NUNUKAN, infoSTI – Gedung Fasilitas Kesehatan/Faskes di Pelosok Lebion, Desa Tepian, Kecamatan Sembakung, Nunukan, Kalimantan Utara, tak berfungsi sejak dibangun dengan anggaran desa sekitar 2017.
Nihilnya Tenaga Kesehatan (Nakes) membuat bangunan yang diharap bisa melayani kesehatan warga pedalaman ini, hanya menjadi bangunan kosong dan terbiar hampir 9 tahun lamanya.
‘’Kalau ada yang sakit dan butuh perawatan, fasilitas kesehatan yang terdekat itu di Pustu Desa Tepian. Kita harus naik perahu, dan menempuh jarak lumayan jauh,’’ ujar Kades Tepian, Nurdiansyah, dihubungi, Jumat (18/4/2025).
Nurdiansyah mengatakan, Di Desa Tepian, ada dua Pustu (Puskesmas Pembantu), masing masing, Pustu Lebion dan Pustu Tepian.
Namun hanya ada Nakes Honorer yang melayani Pustu Tepian, dengan fasilitas seadanya.
“Mayoritas warga yang dilarikan ke Pustu Tepian, akan dirujuk ke Kabupaten Tana Tidung (KTT) atau ke Kota Tarakan,” kata dia.
Nurdiansyah menuturkan, perjalanan menuju Tarakan atau KTT, lebih dekat dan murah ketimbang menuju Kota Nunukan.
Untuk menuju Nunukan, biasanya perjalanan ditempuh dengan speed boat 40 PK.
Jumlah BBM yang dibutuhkan sekitar 80 liter dengan harga perliter Rp 15.0000, atau biaya Rp 1,2 juta.
Sementara menuju ke Tanah Merah di KTT, butuh BBM 15 liter atau Rp 225.000. Dan ke Tarakan, butuh 60 liter BBM atau Rp 900.000.
‘’Posisi kami lebih dekat ke KTT atau Tarakan dibandingkan ke Nunukan Kota,’’ kata Nurdiansyah.
Nurdiansyah juga seringkali mengeluhkan permasalahan nihilnya Nakes di Lebion ke Pemerintah Daerah.
“Sudah sering kita keluhkan ke Camat, kita sampaikan ke DPRD, ke Pemda, tapi masih belum ada tanggapan. Kita dulu bangun Pustu Lebion itu pakai anggaran desa,” katanya.

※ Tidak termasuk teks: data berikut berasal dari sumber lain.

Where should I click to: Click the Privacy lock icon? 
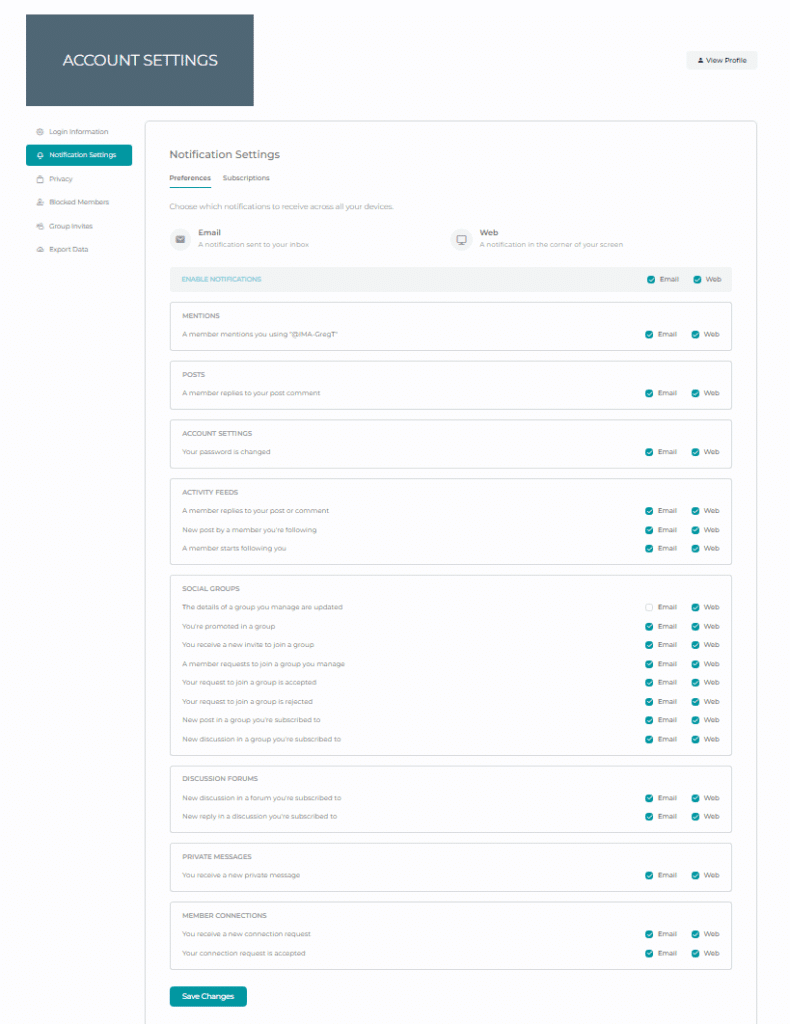(39, 179)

Terpisah, Kepala Dinas Kesehatan Nunukan, Miskia, mengatakan, bangunan yang dianggap Pustu oleh masyarakat, sebenarnya adalah Posyandu.
Sehingga, tidak ada penempatan Nakes tetap di bangunan tersebut.
“Tapi layaknya Posyandu, petugas Nakes kami melakukan pemantauan dan tugas kesana sebulan sekali. Jadi yang tercatat sebagai Pustu itu di Desa Tepian, memang cukup jauh jaraknya, di Lebion itu semacam Posyandu saja,” ujar Miskia.
Miskia mengakui, keluhan kekurangan Nakes banyak terjadi di wilayah pedalaman.
Hal tersebut menjadi simalakama, karena Pemerintah Pusat tidak mengizinkan adanya pemanfaatan tenaga honorer.
Kendati demikian, persoalan Lebion, akan menjadi catatan khusus.
“Kita menunggu SK PPPK yang keluar tahun ini, kita akan lihat apakah memungkinkan (secara regulasi) ditugaskan di Lebion. Terus terang pelarangan untuk mempekerjakan tenaga honor sangat terasa dampaknya, khususnya kita di wilayah perbatasan,” kata Miskia.